Pese a lo que enuncia el título, no pretendo valorar si la corrupción es un riesgo «general», transversal, ubicuo. Para todos, como sociedad. Sobre todo, para no perder su tiempo porque la respuesta debiera ser evidente: lo es. Y aun con todo, aceptada y asumida la premisa, en ocasiones tendemos, incluso de forma inconsciente, a minimizar el peso de la corrupción reduciendo su «golpe» a un doble efecto negativo. Por un lado, el reproche moral, la deshonestidad, la ruptura del «contrato» de confianza; por otro, la consecuencia crematística, el robo, el desv(ar)ío del dinero.

Sin ser poco (más que suficiente para ganarse el calificativo de «ilícito»), es una reducción peligrosa, que deja fuera del circuito el resto de secuelas perniciosas de la corrupción política. No me engaño: las razones de esta reducción no son oscuras, y si están ocultas lo hacen a pleno sol, a vista de todos pero observadas por pocos. ¿Por qué?

Entre otras consecuencias, la corrupción impacta en el nivel de eficiencia de los servicios públicos. Y por supuesto, es directamente un freno a la inversión. Fíjense, como ejemplos de ayuntamientos con licitaciones amañadas han dado lugar a auténticos engendros, infraestructuras costosas o innecesarias, carísimos mantenimientos no presupuestados y otras formas chapuceras de dar de comer al Plan ‘E’ y sucesivos (servidos de dinero público).

Los daños de la corrupción no se restañan con disculpas y reconocimientos ni con devolución de cantidades (arrepentimientos y reparación del daño, para iglesias y juzgados). Cada caso, cada funesta acción, genera un pequeño «efecto caos» dentro de nuestro sistema.

Muchos han querido reducir la existencia de altos niveles de corrupción a una cuestión ambiental. O, si queremos, a una variante «geográfica» que no es más que un eufemismo tras el que se esconde una acusación cultural: en los países latinos hay mayores niveles de corrupción. La indicación, interesada, es también falaz. No hay una mayor predisposición por nuestra inclinación a la «picaresca» ni son precisamente nuestros tribunales cómplices de la corrupción. Estos argumentos son una «venta». Son, cómo no, ideología. Nos estamos acercando, verán.

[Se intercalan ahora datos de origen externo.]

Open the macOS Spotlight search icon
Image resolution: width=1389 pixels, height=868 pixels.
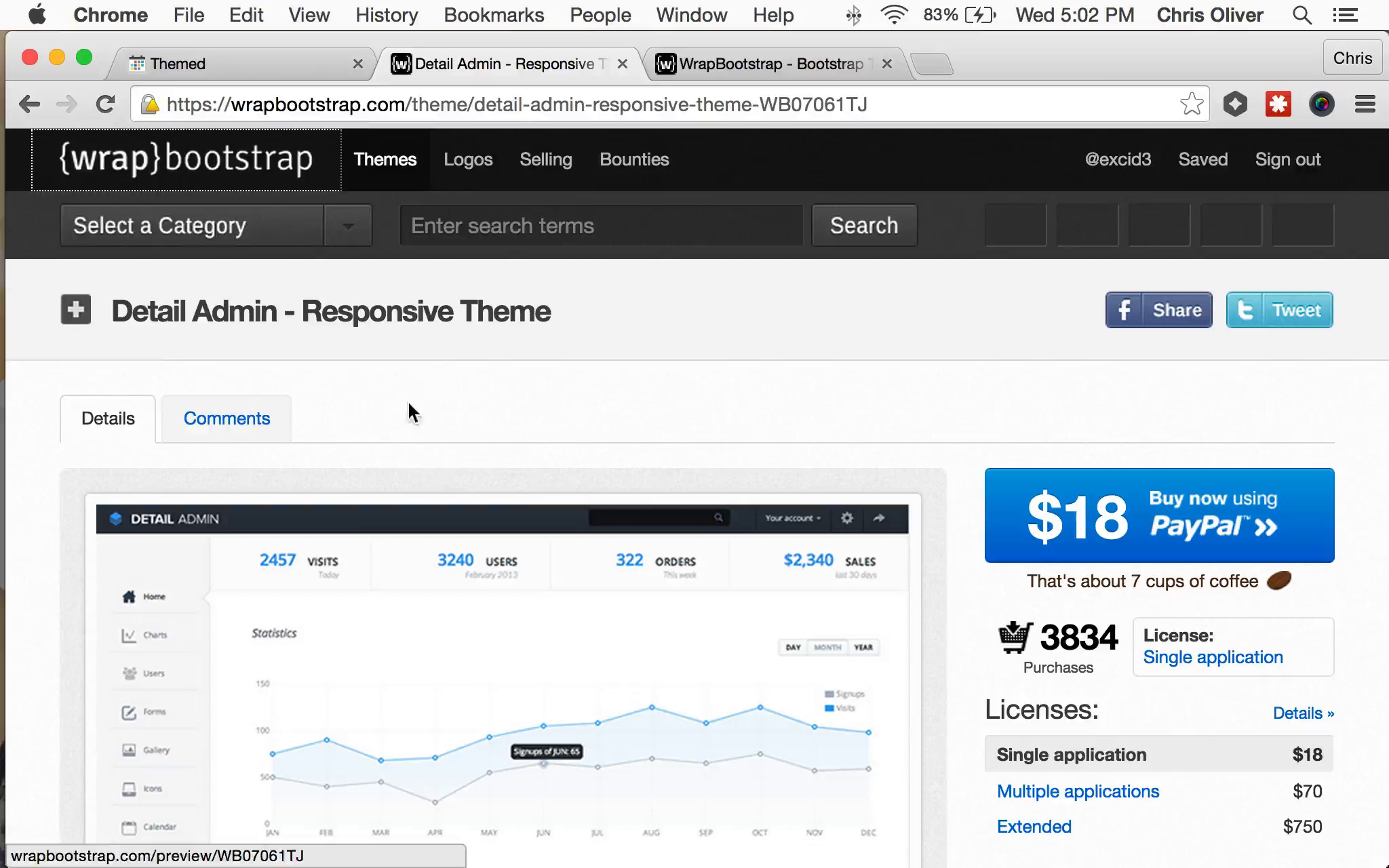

La entrada del expresidente Lula en la cárcel en Brasil ha permitido rememorar escenas similares, algunas de ellas con añejo sabor patrio. Lula, condenado por demostrado blanqueo de capitales, acreedor de un enriquecimiento ilícito y sabedor de que hiere de desconfianza el sistema, entra sin embargo portando el estandarte de la injusticia. Del represaliado. Porque lo hace con el aliento inquebrantable de sus seguidores, cientos, miles, millares. El abrazo sincero de los que sienten descabezados y humillados por el trato a su líder prometen trabajar en… buscar venganza. Es decir, un «tú más», que en realidad es un «tú también». Arrieritos y tal. La ideología como trampa.

La corrupción nace de una oportunidad. El momento exacto y la capacidad de hacerlo. No vale predicarse virtuoso sin haber salido del salón de casa, claro. Pero cuando un político, un servidor público, se ve ante la encrucijada hace lo que tan bien definieron Kahneman y Tversky: un cálculo de probabilidades. Lo convierten en un análisis de riesgos.

Antes de tomar la opción, de saberse corrupto, cualquiera hace una doble medición de riesgos: el primero, la posibilidad de ser cogido en falta. Que, normalmente, se enfrenta a la certeza e importancia de la ganancia, cuánto me reporta lo que voy a hacer y qué visibilidad tiene. Todo este proceso mental, por enfermo que nos parezca, es lógico y no difiere en mucho del que hacemos cuándo compramos una casa o cambiamos de trabajo.

Pero hay otro riesgo a tener en cuenta. ¿Me defenderán los míos? ¿Esto me separa de mi partido, de mi facción, o podré venderme como mártir, arrastrado por el sistema? ¿En manos de qué? De la ideología. Ahí está el riesgo, que nos vendan como una guerra intelectual, como una debilidad humana escorada a conveniencia a los planes de la derecha o de la izquierda. La suma de lo robado aquí contra lo robado allá. Quien entra en ese juego debe saberse cobaya en un laberinto sin salida. En el juego de reírle las gracias a los nuestros. No busquen salida honesta. No la hay.

Repítanse: la corrupción es delito y deshonestidad. El riesgo será individual, pero el daño, colectivo. Lo demás, cortinas de humo y ganas de ver la viga en todos los ojos menos el tuyo.

Pero en esas estamos: de ver «héroes» a puertas de cárceles vivimos estos días. Sólo que son delincuentes. Porca miseria.